Das übergeordnete Ziel dieses Verfahrens ist es, reproduzierbar hochwertiges retinales Pigmentepithel (RPE) aus Stammzellen zu gewinnen. Dies wird erreicht, indem zunächst induzierbare pluripotente Stammzellen zur Kofluenz gezüchtet werden. Im zweiten Schritt wird das Medium gewechselt, um die Zellen in RPE-Schicksale zu lenken.
Als nächstes werden die RPE-Zellen von den anderen differenzierten Zellen in der Schale isoliert und dann die Kulturen expandiert, bis eine ausreichende Anzahl von Zellen erhalten ist. Letztendlich können die dunkle Pigmentierung und die Kopfsteinpflastermorphologien der Kulturen verwendet werden, um zu bestätigen, dass die RPE-Zellen die terminale Differenzierung erreichen. Der Hauptvorteil dieser Technik gegenüber bestehenden Methoden wie der spontanen Differenzierung besteht darin, dass das Hinzufügen definierter Faktoren die Differenzierung und die Zeit beschleunigt und die RPE-Ausbeute erhöht.

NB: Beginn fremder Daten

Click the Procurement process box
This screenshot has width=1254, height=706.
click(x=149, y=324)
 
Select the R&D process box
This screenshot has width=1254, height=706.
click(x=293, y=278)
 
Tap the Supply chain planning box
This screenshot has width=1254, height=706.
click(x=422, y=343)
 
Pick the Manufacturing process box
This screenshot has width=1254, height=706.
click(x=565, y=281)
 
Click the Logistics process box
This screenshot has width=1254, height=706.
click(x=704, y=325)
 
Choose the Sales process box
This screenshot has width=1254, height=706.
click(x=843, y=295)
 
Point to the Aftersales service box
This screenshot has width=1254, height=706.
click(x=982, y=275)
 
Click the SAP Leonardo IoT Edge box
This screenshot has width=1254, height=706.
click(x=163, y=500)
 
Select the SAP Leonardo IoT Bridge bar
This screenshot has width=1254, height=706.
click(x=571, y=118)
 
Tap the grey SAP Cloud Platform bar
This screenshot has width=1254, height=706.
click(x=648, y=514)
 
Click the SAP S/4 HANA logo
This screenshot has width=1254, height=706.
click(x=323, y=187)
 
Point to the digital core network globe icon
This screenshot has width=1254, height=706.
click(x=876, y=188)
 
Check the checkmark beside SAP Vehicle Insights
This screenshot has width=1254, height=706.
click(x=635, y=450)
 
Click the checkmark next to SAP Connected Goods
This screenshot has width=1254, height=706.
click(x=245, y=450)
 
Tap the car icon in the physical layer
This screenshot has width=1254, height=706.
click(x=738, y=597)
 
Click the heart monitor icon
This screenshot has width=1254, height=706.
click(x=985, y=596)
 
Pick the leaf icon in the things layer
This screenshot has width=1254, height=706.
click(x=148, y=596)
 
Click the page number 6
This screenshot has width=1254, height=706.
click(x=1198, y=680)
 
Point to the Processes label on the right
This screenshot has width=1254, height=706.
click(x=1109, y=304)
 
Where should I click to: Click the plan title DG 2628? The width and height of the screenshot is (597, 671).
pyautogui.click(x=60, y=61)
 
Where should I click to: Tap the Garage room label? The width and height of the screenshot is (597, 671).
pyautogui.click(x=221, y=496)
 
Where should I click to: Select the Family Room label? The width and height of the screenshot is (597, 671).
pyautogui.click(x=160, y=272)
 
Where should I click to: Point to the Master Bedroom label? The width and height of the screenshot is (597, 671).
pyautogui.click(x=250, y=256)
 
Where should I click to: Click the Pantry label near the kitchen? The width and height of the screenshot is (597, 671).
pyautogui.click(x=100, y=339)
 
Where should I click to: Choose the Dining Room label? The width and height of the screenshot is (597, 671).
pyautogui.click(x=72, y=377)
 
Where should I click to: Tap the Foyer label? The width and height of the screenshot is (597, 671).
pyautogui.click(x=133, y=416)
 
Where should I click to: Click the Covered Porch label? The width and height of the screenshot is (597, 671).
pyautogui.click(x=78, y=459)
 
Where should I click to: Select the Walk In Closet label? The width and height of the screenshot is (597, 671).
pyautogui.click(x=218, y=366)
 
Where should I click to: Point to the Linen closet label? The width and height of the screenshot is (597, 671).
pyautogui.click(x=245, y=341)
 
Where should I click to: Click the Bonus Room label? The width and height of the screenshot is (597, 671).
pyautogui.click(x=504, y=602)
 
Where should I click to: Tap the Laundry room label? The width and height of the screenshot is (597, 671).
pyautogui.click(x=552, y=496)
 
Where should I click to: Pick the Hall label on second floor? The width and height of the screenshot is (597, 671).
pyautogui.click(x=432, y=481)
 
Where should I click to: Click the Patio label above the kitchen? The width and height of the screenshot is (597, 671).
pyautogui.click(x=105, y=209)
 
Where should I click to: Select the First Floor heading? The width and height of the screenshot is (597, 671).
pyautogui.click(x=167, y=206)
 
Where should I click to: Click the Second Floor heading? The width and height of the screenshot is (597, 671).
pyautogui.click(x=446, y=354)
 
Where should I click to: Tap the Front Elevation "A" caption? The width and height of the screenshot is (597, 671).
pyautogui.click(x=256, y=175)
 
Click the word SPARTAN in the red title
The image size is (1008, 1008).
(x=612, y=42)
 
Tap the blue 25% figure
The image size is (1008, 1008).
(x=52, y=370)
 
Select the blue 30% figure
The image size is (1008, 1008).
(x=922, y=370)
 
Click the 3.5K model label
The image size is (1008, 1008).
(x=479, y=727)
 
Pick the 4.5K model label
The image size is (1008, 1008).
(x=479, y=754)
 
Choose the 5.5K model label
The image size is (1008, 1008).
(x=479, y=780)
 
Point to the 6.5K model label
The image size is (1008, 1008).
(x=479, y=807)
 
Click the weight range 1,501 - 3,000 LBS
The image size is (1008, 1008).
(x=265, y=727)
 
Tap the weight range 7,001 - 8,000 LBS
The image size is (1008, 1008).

Bis heute wurden Tausende von Nagetieren mit RPE-Zellen geheilt, die aus IPSA-verschiedenen degenerativen Netzhauterkrankungen stammen. Wenn wir dies jedoch effizient und effektiv in die Behandlung von Menschen mit diesen Krankheiten in den Kliniken umsetzen, ist es absolut unerlässlich, dass wir gut etablierte reproduzierbare Protokolle entwickeln, die uns eine hohe Qualität, hohe Zahlen von RPE-Verkäufen und IPS liefern. Die visuelle Präsentation dieser Methode ist unerlässlich, da immer nur eine Person am Mikroskop unter der Haube arbeiten kann. wodurch der Isolationsschritt schwer zu visualisieren ist. Mitchell Prince, ein Forschungstechniker aus meinem Labor, wird nun das Protokoll demonstrieren, das mit digitalen Kulturaspekten des Verfahrens verbunden ist. Um die Differenzierung der aus Stammzellen gewonnenen RPE-Kultur, der Stammzelllinie von Interesse, auf einer Schicht embryonaler Feeder-Zellen der Maus bei zwei mal 10 auf die sechs Zellen pro Vertiefung einer Sechs-Well-Platte zu lenken, Lassen Sie die Völker die COF-Flüssigkeit erreichen und wechseln Sie dann zu täglichen Fütterungen mit Differenzierung.
Medium, ergänzt mit Nicotinamid. Beginnen Sie nach drei Wochen mit der Zugabe von active in a oder IDE one zu den Fütterungen, um die RPE-Differenzierung zu verbessern. Wechseln Sie zwei Wochen später wieder auf das Differenzierungsmedium und Nicotinamid allein und brechen Sie die täglichen Fütterungen ab.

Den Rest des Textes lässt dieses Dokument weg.